Mother and son lived only a few blocks from the crash site on Lytle Ferry Road near Elm Tree in Wayne Twp. “In the country, a road that may not be marked, the pavement markings are less visible, and maybe you’re not familiar with the roadway — or, in this case, you’re too familiar with it,” said Lt. Mike Sanders of the Ohio State Highway Patrol in Warren County.
We break out our St. Christopher medals and take other precautions before embarking on a long trip. Sanders said that the real danger most often lies closer to home. “Maybe she didn’t take the time to seat belt the child, because it was such a short distance,” Sanders speculated.
Neither alcohol nor drugs appear to have been a factor in the crash, according to the initial report. Sanders said that slick roads were probably the biggest reason: “It was probably a combination of the weather and going a little too fast for road conditions, and maybe not paying attention. Take the time to pay attention even if you’re only going three or four blocks down the road.”
It’s not clear whether wearing seat belts would have saved either of these victims, since the convertible apparently rolled over and the utility pole struck the roof. “There’s a good possibility the seat belt may not have prevented this tragedy,” Sanders said, “but seat belts are your best chance of surviving death and serious injury in serious front or rear-end collision.”

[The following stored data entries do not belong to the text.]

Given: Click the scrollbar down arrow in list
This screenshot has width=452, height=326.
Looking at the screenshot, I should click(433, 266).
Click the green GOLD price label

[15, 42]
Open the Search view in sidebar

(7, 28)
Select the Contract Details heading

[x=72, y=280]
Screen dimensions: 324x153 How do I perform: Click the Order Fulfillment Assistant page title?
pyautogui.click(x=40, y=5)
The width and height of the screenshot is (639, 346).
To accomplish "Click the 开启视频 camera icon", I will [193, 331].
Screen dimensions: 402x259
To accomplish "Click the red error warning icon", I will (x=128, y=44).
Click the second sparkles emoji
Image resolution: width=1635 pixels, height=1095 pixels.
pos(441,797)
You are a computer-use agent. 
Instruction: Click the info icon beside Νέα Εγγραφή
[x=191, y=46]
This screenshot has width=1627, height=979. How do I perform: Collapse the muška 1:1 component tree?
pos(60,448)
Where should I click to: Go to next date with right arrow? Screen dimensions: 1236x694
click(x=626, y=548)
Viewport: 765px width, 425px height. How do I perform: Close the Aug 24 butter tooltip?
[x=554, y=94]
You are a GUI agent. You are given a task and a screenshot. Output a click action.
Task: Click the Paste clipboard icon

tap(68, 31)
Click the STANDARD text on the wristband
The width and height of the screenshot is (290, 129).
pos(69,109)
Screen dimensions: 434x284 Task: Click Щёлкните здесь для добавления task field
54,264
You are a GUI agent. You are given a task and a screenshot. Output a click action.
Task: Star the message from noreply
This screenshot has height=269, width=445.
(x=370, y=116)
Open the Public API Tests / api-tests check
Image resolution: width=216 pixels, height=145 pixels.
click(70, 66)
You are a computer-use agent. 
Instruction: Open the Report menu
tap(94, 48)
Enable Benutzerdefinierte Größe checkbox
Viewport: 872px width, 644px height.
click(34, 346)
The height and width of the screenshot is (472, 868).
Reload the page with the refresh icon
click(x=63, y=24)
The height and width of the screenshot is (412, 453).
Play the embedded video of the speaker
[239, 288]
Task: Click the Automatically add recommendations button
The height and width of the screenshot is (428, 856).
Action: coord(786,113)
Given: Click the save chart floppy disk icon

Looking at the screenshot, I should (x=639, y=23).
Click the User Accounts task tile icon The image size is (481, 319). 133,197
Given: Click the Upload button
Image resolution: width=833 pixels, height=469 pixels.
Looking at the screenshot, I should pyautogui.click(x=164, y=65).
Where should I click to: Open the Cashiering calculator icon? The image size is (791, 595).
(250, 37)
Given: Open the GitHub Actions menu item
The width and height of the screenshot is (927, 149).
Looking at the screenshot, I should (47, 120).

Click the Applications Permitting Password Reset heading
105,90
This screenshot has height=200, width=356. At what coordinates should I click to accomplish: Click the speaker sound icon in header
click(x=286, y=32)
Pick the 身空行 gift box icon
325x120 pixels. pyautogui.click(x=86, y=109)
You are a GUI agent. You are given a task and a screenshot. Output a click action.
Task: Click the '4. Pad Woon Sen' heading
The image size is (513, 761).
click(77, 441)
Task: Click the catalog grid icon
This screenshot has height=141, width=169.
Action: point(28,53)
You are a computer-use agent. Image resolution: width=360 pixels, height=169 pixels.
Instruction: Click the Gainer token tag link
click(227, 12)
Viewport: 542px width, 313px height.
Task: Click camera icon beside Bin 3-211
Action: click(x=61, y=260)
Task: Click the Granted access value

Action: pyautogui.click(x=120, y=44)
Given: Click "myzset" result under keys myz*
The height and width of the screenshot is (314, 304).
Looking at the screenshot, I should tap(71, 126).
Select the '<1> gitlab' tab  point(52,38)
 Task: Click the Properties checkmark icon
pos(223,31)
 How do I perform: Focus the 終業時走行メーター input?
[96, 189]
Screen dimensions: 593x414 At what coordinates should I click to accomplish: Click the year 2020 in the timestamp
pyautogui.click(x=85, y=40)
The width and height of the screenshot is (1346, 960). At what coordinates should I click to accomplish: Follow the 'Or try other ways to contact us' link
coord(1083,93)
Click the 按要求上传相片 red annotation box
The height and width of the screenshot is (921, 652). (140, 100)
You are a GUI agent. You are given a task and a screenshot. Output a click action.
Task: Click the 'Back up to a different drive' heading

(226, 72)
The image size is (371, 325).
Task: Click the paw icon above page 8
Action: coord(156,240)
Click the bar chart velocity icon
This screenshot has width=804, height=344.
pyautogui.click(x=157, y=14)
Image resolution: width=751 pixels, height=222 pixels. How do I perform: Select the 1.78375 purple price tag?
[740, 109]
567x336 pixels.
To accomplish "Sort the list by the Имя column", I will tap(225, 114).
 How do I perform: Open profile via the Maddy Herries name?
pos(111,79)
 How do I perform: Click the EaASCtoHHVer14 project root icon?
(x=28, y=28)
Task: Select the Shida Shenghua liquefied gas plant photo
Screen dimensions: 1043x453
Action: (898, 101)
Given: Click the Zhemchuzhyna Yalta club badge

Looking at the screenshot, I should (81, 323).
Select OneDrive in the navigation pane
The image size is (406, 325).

Jill Williams, by all accounts was a loving mother who doted on Cole, a first-grader at Waynesville Elementary School. “Cole was the apple of Jill’s eye, which surely is the reason they were so bright,” wrote Melissa Orange of Mason on the Dayton Daily News memorial website. “Her smile lit up any room and they will both be dearly missed.”
Lori Wentzel of Kettering, one of Cole’s preschool teachers, wrote, “He was the sweetest little boy and would get so excited to see his mommy at pick-up time. It truly warmed my heart. Now they are together forever.”
She was a doting mom, who would have flung herself in front of a semi to save her child. She simply took one of the safety shortcuts so many of us take every day.
How many times do we pop open our cellphone, just to catch a glimpse of that text message, no matter how often we lecture our kids not to do the same? How many times do we leave a child strapped in a car seat so we can buy a gallon of milk?
How many times do we let the child sit in the front seat as a special treat or a comfort after a bad day?
How many times do we forget to ask, “Everybody buckled up?” because we are, after all, only going a short distance?
Next time, let’s pause a minute and remember.
Let’s do it in memory of Jill and Cole.